We’re pulling away in a haze of smoky air, Arkady in the passenger seat beside me. The car jerks forward as a fireball rises skyward behind us.

I take one last look as the building vanishes rapidly in the rearview mirror. Arkady lets out a yell of relief. I can’t, not yet.

The flames lick at the walls that confined me. The fire won’t make a dent in the thick stone of these walls, but it will consume everything it can.

Including the evil inside.

I don’t know if anyone other than Arkady will make it out.

Many of the patients are beyond saving. Some were in there for good reason. Others, like Arkady, were living on the brink of death anyway.

The Ivanov Center.

The bland name concealed what it really was. A specialized torture chamber.

It was a dumping ground for the Bratva and its problems, like me. The foot soldier who flew too close to the sun.

The orange flames race across the dry grass towards the forest on the outskirts.

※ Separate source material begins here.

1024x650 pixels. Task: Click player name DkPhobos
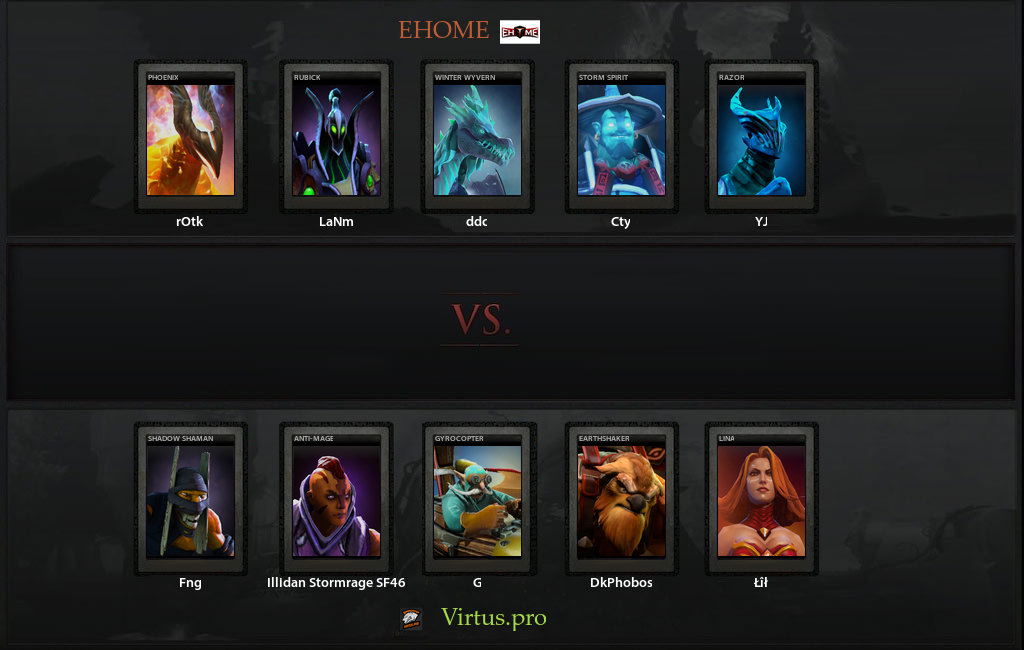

I round a bend and it slips out of sight, only a pillar of smoke on the horizon. Soon that will fade into the mountains.

It’s only when I suck in air, gasping and winded, that I realize I’d stopped breathing. My lungs burn with relief but guilt lodges in my stomach like a stone.

Saving Arkady doesn’t stop my pain at the other person I’m leaving behind… We pass the house in the mountains and I want to go in, to explain, to apologize. Instead, I tighten my fists on the steering wheel and force myself to keep driving.

He doesn’t need me. He’ll be okay. There are people here to look after him. I can’t put his life in danger by taking him with me.

The only good option is to survive. And the only way to survive is to escape Siberia.

I push my foot harder on the gas pedal until we’re going so fast I can almost forget about the past ten years.

It’s for the best to leave the past right here — I’ve never been able to protect the people I love, and now would be a hell of a time to start trying.